***** RECORDS SHOWN *****

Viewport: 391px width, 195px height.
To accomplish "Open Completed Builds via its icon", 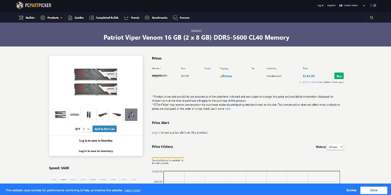I will [x=91, y=18].
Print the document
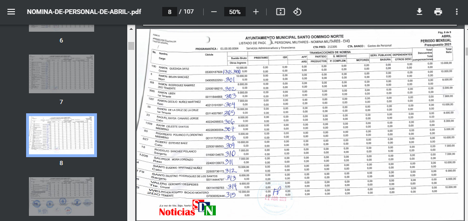 438,12
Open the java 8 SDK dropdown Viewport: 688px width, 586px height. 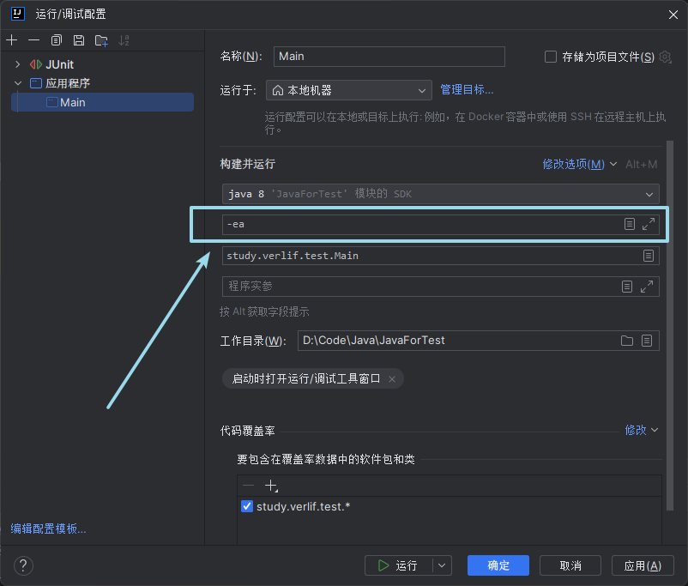(439, 194)

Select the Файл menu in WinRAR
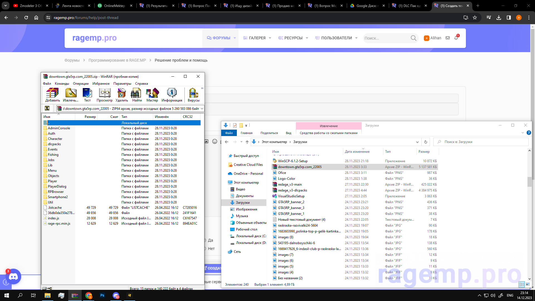click(x=47, y=83)
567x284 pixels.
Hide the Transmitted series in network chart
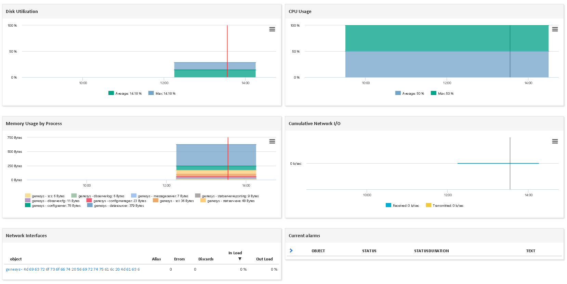[x=445, y=205]
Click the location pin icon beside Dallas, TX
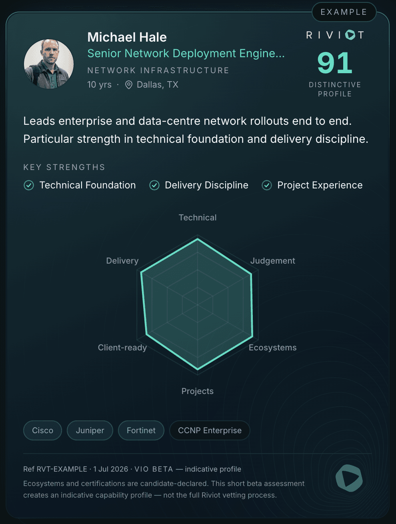 129,85
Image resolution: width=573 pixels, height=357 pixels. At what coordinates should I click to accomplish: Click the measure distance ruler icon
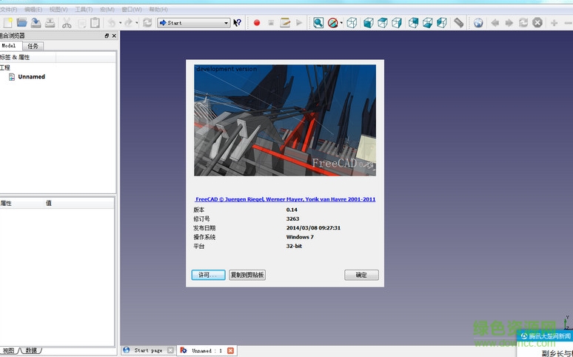(x=458, y=23)
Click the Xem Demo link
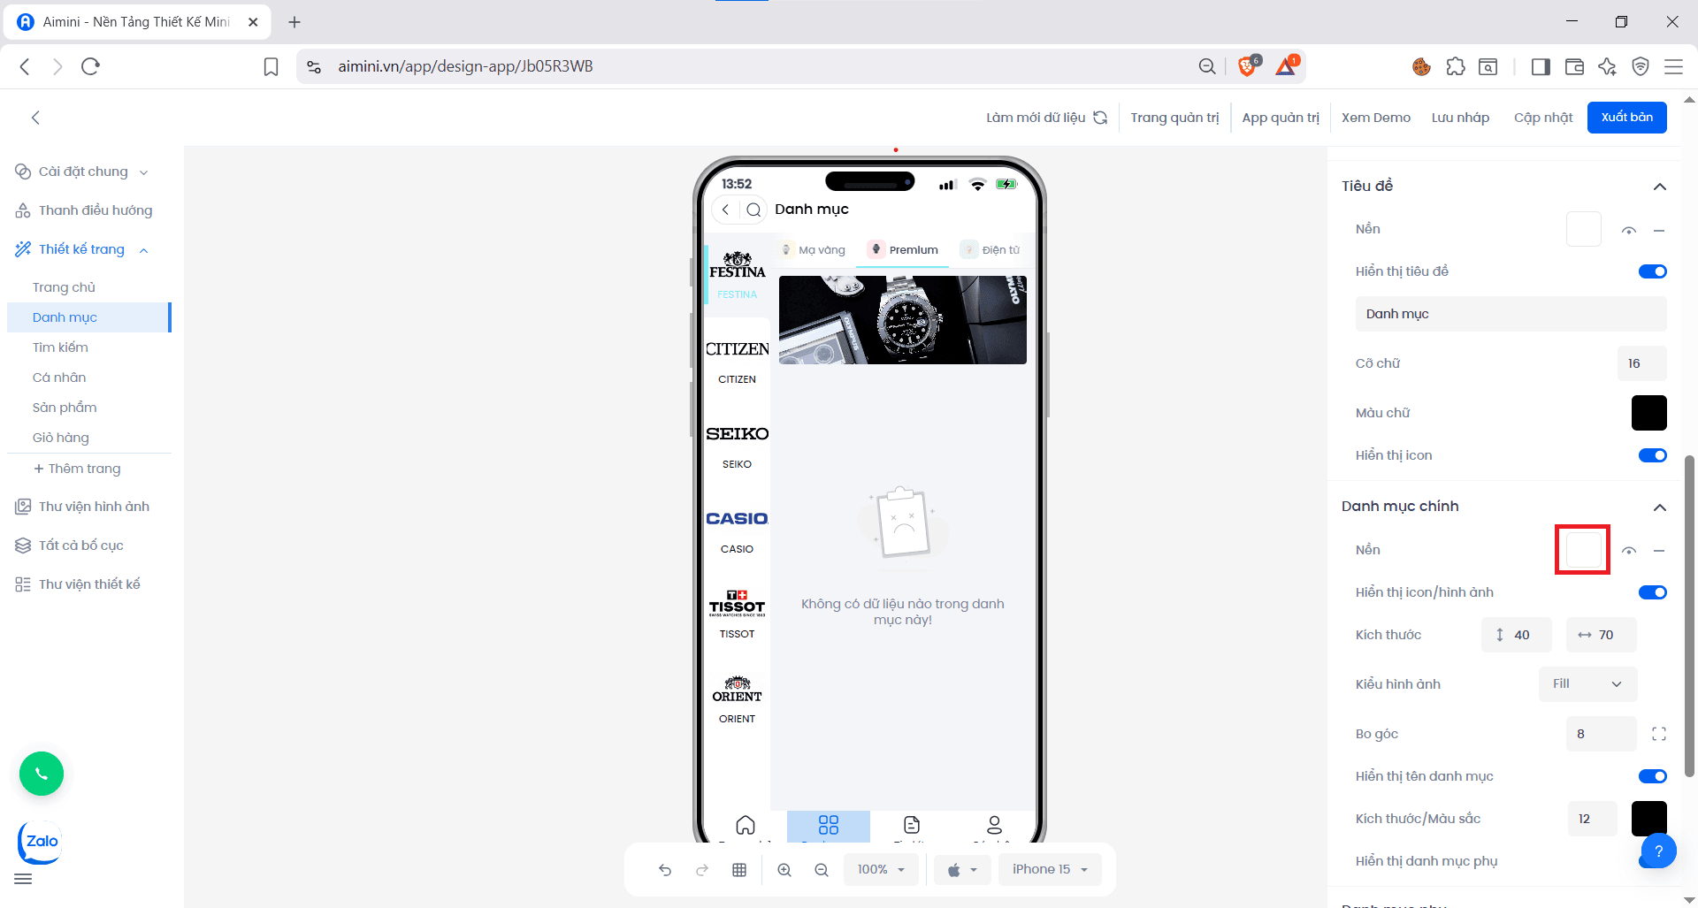This screenshot has height=908, width=1698. [1375, 118]
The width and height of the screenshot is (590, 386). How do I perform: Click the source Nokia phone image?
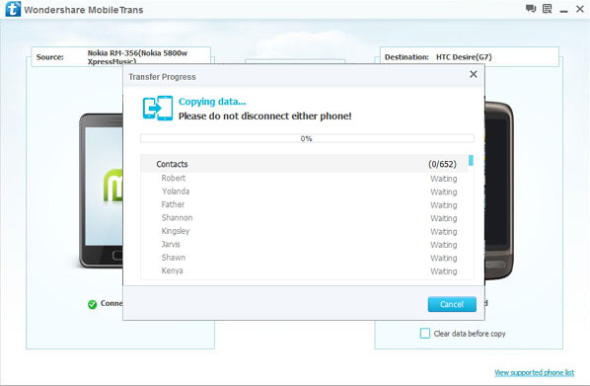[101, 191]
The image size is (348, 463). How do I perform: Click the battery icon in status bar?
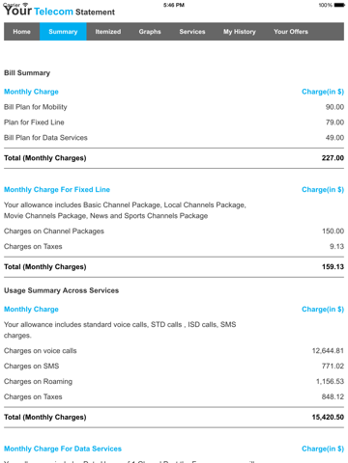339,5
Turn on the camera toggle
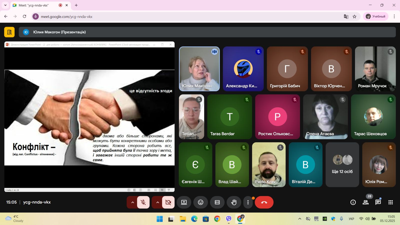This screenshot has width=400, height=225. coord(168,202)
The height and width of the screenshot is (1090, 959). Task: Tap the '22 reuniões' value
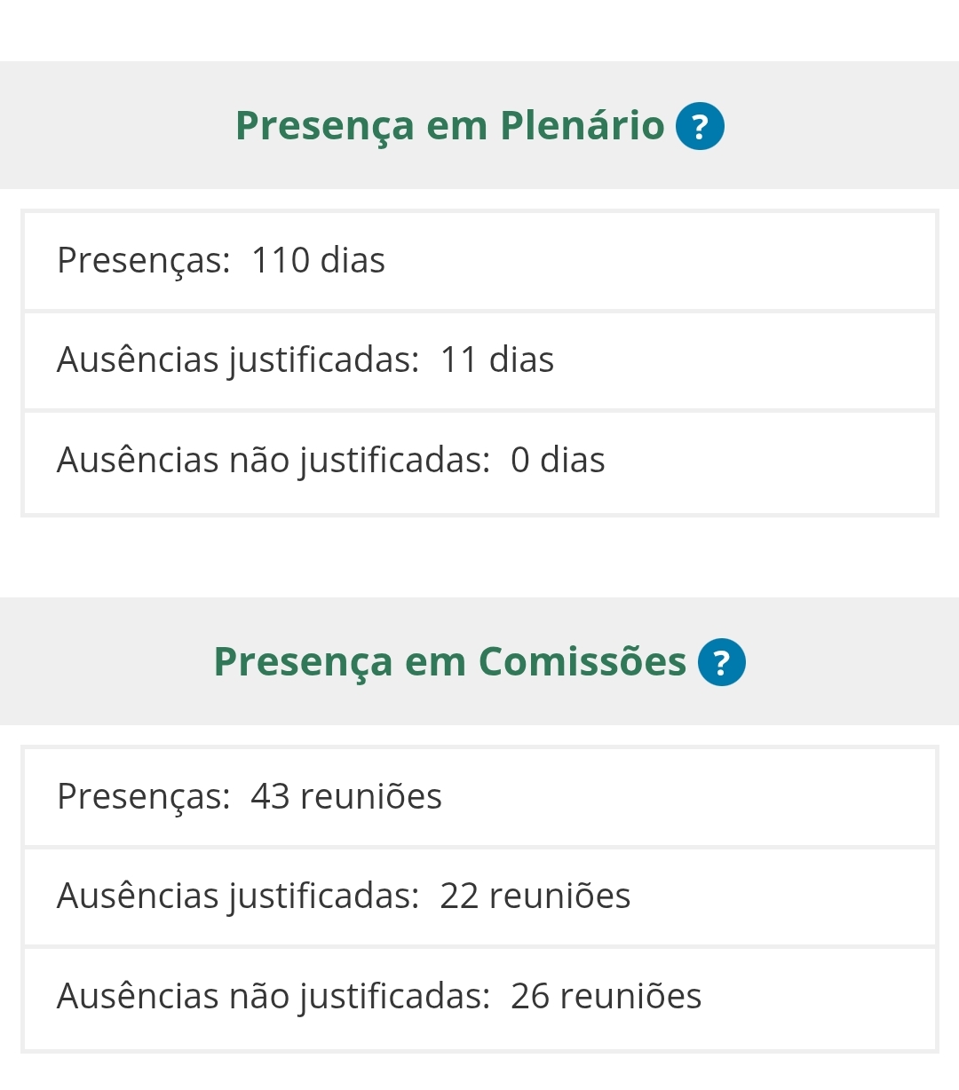point(535,896)
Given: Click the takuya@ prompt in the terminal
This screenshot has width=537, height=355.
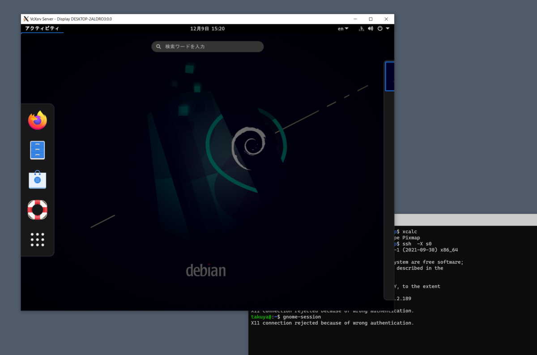Looking at the screenshot, I should 261,317.
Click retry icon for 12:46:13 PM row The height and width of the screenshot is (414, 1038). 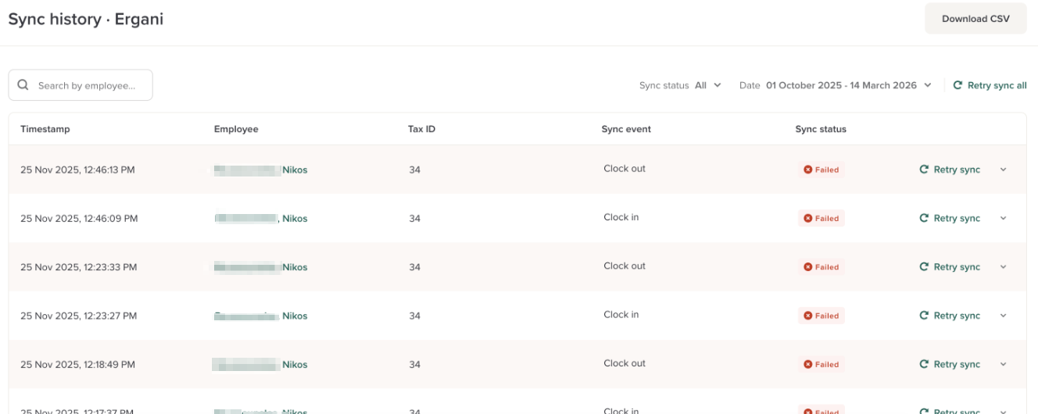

*****

What is needed is an exact repetition of every line from the line with "Given: Click the" to the end of the data above, both ends included, with no pictures.

Given: Click the takuya@ prompt in the terminal
This screenshot has width=537, height=355.
Looking at the screenshot, I should 261,317.
Click retry icon for 12:46:13 PM row The height and width of the screenshot is (414, 1038). 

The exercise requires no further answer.